Please present the listing below as a Markdown table with the columns "Row" and "Listing line," one row per line and blank lines omitted. Keep the pictures out of the answer.

(Word and element pointing entries)
::::::

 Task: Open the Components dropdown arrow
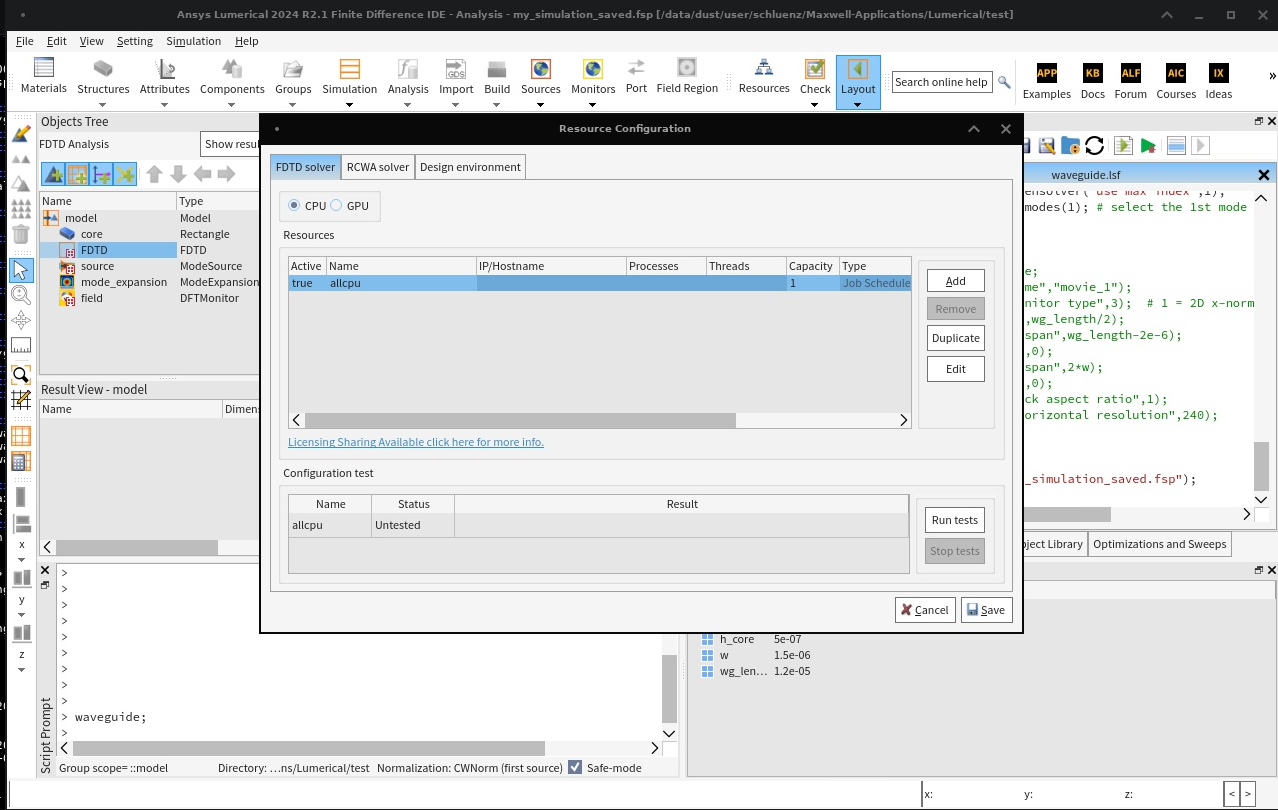[232, 103]
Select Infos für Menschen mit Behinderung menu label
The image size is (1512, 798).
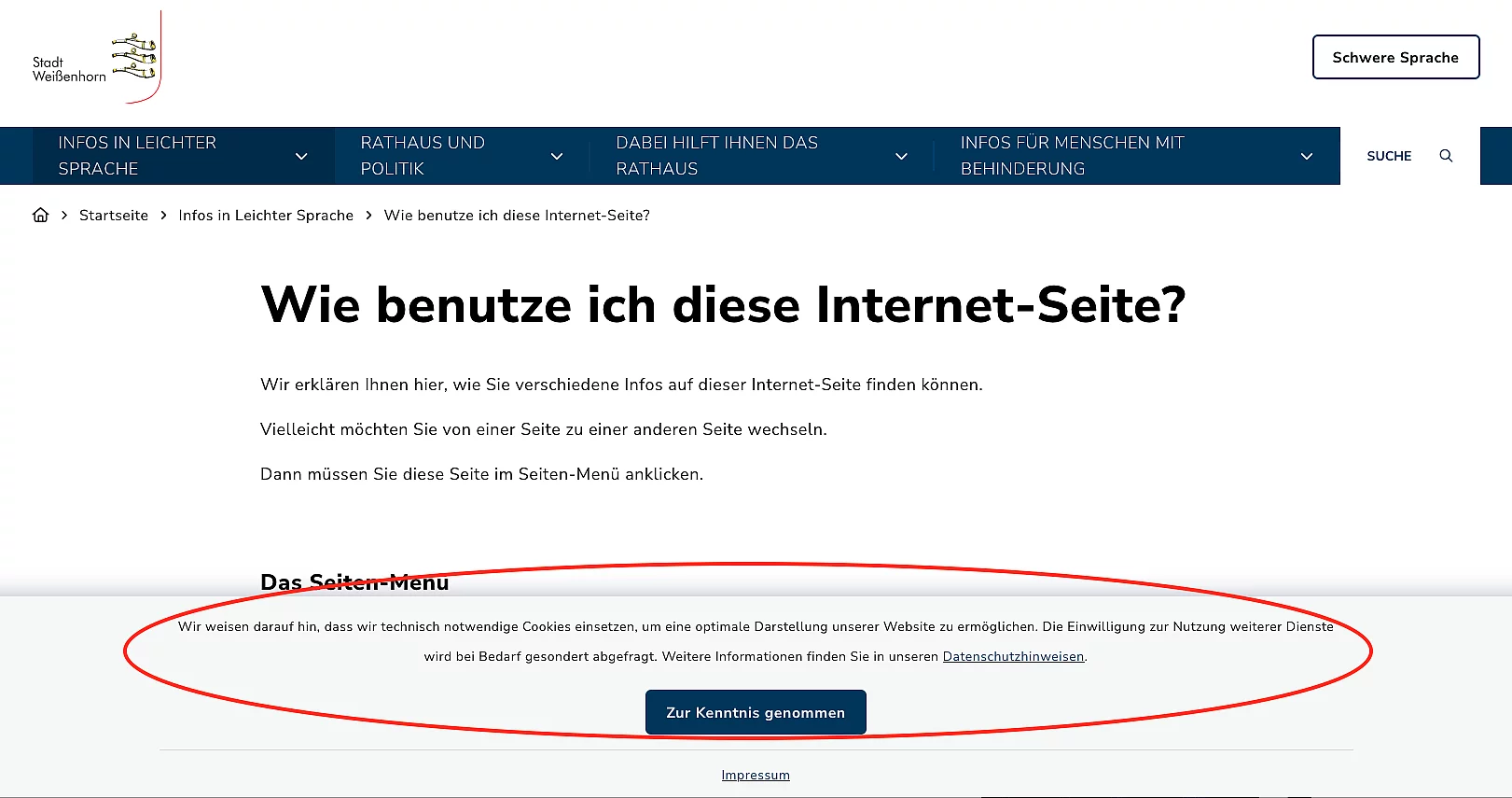1072,156
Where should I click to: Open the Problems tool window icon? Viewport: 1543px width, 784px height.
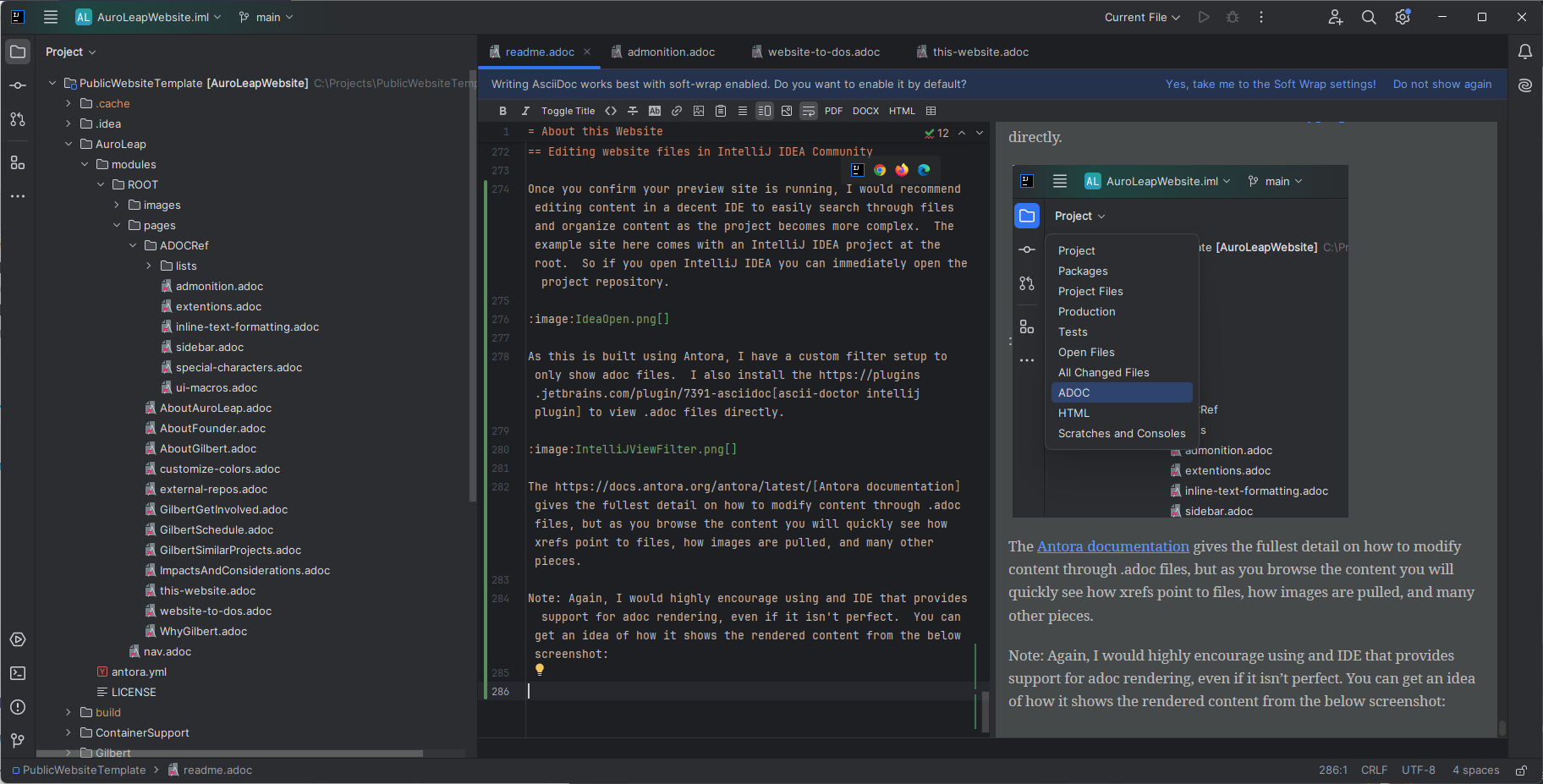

::::::

CORRECT RESULT
| Row | Listing line |
|---|---|
| 1 |  Task: Open the Components dropdown arrow |
| 2 | [232, 103] |
| 3 | Select Infos für Menschen mit Behinderung menu label |
| 4 | The image size is (1512, 798). |
| 5 | 1072,156 |
| 6 | Where should I click to: Open the Problems tool window icon? Viewport: 1543px width, 784px height. |